Exercise aim
Each line from the beginning of the entries below through the line that includes "Given: Click 'nouveau" must be returned exactly as given.

Records contained in a dataset:
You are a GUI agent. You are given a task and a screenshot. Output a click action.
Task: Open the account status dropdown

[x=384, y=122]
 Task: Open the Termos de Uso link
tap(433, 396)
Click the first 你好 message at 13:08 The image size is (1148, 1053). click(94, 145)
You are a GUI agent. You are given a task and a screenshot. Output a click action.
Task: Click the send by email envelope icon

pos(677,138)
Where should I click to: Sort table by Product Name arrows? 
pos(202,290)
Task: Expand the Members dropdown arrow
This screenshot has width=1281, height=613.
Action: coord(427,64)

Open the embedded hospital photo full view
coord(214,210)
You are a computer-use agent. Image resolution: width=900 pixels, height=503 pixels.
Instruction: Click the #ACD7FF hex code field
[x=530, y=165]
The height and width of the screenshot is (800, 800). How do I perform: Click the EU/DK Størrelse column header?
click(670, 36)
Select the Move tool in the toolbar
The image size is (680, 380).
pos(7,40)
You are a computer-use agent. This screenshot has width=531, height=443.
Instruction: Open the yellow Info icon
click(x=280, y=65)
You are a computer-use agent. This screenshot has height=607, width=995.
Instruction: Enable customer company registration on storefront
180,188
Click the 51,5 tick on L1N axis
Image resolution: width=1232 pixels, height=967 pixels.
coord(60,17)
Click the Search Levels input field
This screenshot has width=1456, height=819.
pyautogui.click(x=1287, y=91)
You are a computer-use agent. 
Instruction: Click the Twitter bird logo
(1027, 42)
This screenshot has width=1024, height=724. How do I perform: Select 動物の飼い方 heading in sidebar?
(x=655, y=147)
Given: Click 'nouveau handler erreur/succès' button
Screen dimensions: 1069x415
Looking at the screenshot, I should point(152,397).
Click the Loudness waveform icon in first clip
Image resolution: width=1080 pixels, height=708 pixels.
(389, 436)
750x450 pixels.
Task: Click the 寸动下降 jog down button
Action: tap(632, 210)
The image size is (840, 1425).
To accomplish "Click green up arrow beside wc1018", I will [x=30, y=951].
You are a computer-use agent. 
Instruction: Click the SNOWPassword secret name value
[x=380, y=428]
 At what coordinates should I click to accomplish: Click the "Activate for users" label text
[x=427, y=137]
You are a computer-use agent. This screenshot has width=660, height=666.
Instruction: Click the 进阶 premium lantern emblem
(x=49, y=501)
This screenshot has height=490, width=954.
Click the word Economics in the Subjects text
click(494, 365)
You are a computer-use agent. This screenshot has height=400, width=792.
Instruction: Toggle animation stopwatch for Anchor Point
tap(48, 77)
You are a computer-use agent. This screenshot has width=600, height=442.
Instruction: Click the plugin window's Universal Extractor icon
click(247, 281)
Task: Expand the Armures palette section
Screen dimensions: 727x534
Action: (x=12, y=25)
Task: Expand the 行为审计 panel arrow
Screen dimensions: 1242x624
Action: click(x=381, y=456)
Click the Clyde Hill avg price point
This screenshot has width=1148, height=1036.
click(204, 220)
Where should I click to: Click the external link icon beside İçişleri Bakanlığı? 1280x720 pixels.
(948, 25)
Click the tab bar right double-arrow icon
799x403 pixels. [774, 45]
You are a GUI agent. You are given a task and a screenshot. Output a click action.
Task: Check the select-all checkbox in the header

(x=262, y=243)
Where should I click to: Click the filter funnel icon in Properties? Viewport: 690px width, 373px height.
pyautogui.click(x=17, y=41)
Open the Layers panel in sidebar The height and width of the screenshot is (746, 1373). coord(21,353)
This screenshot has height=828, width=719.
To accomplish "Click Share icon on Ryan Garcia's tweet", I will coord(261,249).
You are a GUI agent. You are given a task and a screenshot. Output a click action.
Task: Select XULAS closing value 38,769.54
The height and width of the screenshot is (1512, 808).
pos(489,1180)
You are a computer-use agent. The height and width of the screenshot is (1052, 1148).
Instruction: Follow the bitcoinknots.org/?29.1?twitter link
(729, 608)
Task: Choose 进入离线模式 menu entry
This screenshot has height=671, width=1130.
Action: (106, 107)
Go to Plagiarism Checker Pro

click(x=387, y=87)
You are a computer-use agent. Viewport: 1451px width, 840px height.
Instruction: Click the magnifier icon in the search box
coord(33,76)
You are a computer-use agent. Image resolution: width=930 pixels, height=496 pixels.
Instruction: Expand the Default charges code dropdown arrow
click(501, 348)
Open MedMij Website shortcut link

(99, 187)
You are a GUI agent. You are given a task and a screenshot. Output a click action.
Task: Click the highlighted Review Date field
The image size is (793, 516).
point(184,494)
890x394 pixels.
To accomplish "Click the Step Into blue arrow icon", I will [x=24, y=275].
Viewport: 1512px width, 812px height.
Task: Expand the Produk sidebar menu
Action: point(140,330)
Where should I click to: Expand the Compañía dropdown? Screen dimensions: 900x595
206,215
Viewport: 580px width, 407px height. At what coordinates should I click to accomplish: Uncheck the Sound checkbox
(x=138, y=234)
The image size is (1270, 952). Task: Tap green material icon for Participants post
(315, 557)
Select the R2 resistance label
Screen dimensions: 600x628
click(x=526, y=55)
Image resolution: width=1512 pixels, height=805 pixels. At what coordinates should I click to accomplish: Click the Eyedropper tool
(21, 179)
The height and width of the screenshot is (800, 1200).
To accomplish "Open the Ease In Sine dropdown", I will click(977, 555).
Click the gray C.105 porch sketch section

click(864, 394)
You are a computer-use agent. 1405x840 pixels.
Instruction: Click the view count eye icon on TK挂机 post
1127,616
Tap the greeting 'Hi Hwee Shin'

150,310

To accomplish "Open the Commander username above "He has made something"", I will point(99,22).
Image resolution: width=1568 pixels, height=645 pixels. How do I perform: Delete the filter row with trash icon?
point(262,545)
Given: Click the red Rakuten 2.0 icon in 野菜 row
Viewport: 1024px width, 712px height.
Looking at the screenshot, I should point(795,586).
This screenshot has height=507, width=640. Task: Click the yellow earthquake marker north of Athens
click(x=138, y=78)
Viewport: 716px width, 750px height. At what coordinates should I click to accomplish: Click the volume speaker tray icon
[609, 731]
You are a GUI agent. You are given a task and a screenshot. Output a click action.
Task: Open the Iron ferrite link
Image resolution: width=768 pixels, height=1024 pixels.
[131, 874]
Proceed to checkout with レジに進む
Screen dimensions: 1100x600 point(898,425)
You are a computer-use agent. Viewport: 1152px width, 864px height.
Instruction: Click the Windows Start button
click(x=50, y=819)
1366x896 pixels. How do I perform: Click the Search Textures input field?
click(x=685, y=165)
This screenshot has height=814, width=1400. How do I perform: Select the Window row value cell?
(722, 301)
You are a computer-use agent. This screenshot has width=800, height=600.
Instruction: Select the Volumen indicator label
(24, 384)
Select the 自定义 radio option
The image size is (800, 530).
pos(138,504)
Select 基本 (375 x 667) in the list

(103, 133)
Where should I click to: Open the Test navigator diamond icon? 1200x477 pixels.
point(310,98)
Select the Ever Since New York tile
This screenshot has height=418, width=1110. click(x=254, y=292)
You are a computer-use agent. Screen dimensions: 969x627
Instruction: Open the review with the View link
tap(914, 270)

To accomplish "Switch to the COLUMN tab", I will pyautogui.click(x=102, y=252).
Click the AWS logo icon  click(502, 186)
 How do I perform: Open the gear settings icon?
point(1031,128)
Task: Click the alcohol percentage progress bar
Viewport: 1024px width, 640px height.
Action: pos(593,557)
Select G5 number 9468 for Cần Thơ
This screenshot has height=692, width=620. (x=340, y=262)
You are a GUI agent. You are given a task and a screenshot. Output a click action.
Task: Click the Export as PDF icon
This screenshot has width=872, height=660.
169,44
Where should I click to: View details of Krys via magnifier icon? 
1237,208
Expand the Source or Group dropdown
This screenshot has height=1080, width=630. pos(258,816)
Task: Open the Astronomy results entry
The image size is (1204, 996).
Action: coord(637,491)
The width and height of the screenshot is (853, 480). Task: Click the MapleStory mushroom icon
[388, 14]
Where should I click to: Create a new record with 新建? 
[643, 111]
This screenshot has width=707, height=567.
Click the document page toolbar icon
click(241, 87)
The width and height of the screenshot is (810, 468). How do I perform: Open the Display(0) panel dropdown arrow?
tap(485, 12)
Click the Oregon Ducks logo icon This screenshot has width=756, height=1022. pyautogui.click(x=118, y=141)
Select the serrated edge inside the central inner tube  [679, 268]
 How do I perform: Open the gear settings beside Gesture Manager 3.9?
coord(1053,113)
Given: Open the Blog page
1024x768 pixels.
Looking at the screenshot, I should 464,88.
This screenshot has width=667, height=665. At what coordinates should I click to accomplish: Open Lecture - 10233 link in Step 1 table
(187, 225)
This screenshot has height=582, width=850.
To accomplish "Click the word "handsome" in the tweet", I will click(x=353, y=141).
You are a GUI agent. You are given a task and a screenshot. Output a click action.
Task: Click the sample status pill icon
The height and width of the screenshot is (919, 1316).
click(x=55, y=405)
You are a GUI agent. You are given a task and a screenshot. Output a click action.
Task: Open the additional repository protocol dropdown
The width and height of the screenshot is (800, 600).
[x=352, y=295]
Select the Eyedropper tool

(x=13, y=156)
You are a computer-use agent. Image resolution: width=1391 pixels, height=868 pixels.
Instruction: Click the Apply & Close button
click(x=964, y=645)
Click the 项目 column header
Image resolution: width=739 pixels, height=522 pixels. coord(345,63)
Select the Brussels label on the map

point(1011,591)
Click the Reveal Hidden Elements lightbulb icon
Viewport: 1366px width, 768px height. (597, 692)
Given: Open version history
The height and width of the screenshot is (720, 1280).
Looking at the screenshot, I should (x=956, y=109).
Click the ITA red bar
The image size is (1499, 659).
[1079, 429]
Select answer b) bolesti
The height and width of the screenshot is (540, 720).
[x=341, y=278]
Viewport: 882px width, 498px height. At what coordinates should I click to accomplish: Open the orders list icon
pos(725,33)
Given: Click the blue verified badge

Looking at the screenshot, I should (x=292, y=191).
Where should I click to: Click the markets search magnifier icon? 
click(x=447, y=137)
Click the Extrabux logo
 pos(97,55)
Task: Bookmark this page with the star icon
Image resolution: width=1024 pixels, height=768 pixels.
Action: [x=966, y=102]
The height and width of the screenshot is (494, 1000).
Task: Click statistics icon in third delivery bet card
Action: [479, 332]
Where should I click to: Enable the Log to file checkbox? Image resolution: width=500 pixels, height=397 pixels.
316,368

Exercise solution
You are a GUI agent. You are given a task and a screenshot. Output a click action.
Task: Open the account status dropdown

[x=384, y=122]
 Task: Open the Termos de Uso link
tap(433, 396)
Click the first 你好 message at 13:08 The image size is (1148, 1053). click(94, 145)
You are a GUI agent. You are given a task and a screenshot. Output a click action.
Task: Click the send by email envelope icon

pos(677,138)
Where should I click to: Sort table by Product Name arrows? 
pos(202,290)
Task: Expand the Members dropdown arrow
This screenshot has width=1281, height=613.
Action: coord(427,64)

Open the embedded hospital photo full view
coord(214,210)
You are a computer-use agent. Image resolution: width=900 pixels, height=503 pixels.
Instruction: Click the #ACD7FF hex code field
[x=530, y=165]
The height and width of the screenshot is (800, 800). How do I perform: Click the EU/DK Størrelse column header?
click(670, 36)
Select the Move tool in the toolbar
The image size is (680, 380).
pos(7,40)
You are a computer-use agent. This screenshot has width=531, height=443.
Instruction: Open the yellow Info icon
click(x=280, y=65)
You are a computer-use agent. This screenshot has height=607, width=995.
Instruction: Enable customer company registration on storefront
180,188
Click the 51,5 tick on L1N axis
Image resolution: width=1232 pixels, height=967 pixels.
coord(60,17)
Click the Search Levels input field
This screenshot has width=1456, height=819.
pyautogui.click(x=1287, y=91)
You are a computer-use agent. 
Instruction: Click the Twitter bird logo
(1027, 42)
This screenshot has width=1024, height=724. How do I perform: Select 動物の飼い方 heading in sidebar?
(x=655, y=147)
Given: Click 'nouveau handler erreur/succès' button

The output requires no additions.